Ayonusa.com – Pulo Lasman Simanjuntak menulis sajak berjudul “Mata Puisi” seperti seorang wartawan eksistensial yang sedang meliput medan perang moral manusia modern.
Ia tidak hanya melaporkan fakta; ia menyuguhkan imaji yang membuat Anda geleng-geleng kepala sambil tersenyum getir.
Dari kabut kota yang menyelimuti jiwa sampai rumah duka sebagai persinggahan iman yang lelah, ini adalah cerita tentang jiwa yang hampir kehabisan daya, namun tetap mencari harapan.
Dengan gaya yang memadukan khotbah rohani dan laporan investigasi, puisi ini adalah narasi kompleks yang membuat kita sadar: mungkin iman kita juga berada di ujung tali.
Di bagian pembuka, “menghitung hari-hari / nyaris buta (cemas!),” Lasman Simanjuntak langsung membawa Anda ke ruang gawat darurat spiritual.
Kota menjadi latar yang muram: ada asap, kabut, dan ketidakpastian. Seperti film noir versi rohani, elemen-elemen ini menggugah pertanyaan, “Apa yang salah dengan dunia?”

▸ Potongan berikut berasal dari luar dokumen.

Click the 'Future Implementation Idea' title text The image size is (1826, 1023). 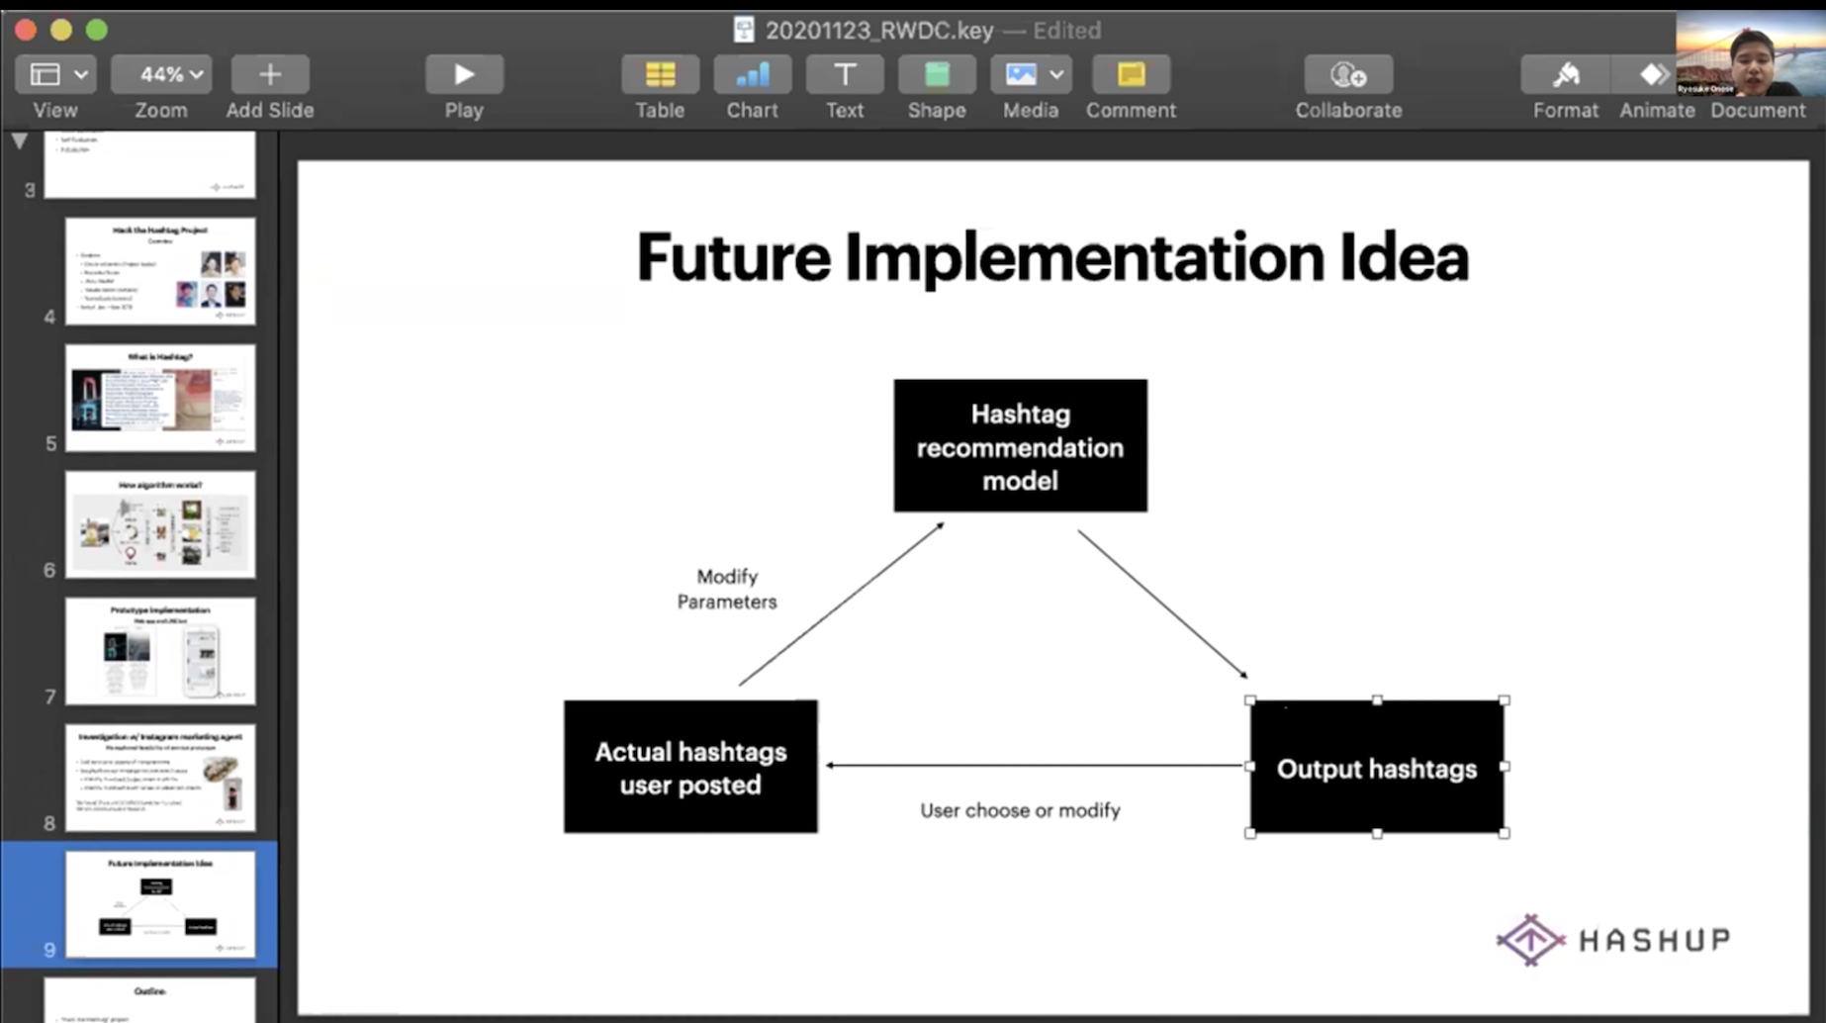(x=1051, y=257)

Namun, Lasman Simanjuntak tidak memberi jawaban mudah. Ia hanya berkata, “terus kususuri menuju rumah ibadah.” Tetapi rumah ibadah ini bukan katedral megah di kartu pos instagram anda. Tempat ini lebih mirip pos perbatasan di tengah perang, di mana jiwa yang “digerogoti ulat-ulat beracun” berharap pada mukjizat.

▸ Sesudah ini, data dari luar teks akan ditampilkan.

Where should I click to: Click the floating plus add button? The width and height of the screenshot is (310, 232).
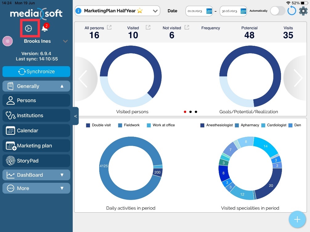click(297, 219)
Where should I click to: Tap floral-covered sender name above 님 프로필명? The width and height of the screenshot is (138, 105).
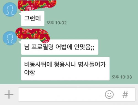click(33, 35)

Mukjizat? Baiklah, semoga beruntung.
Bagian kedua membawa Anda lebih dalam, seperti laporan investigasi tentang konsumsi moral yang tidak terkendali.
“Mulutku yang membusuk / telah menelan rakus,” kata narator, dan Anda langsung paham bahwa ini tidak hanya tentang makanan haram atau minuman manis. Ini adalah representasi gaya hidup modern yang kita semua tahu salah, namun tetap kita jalani.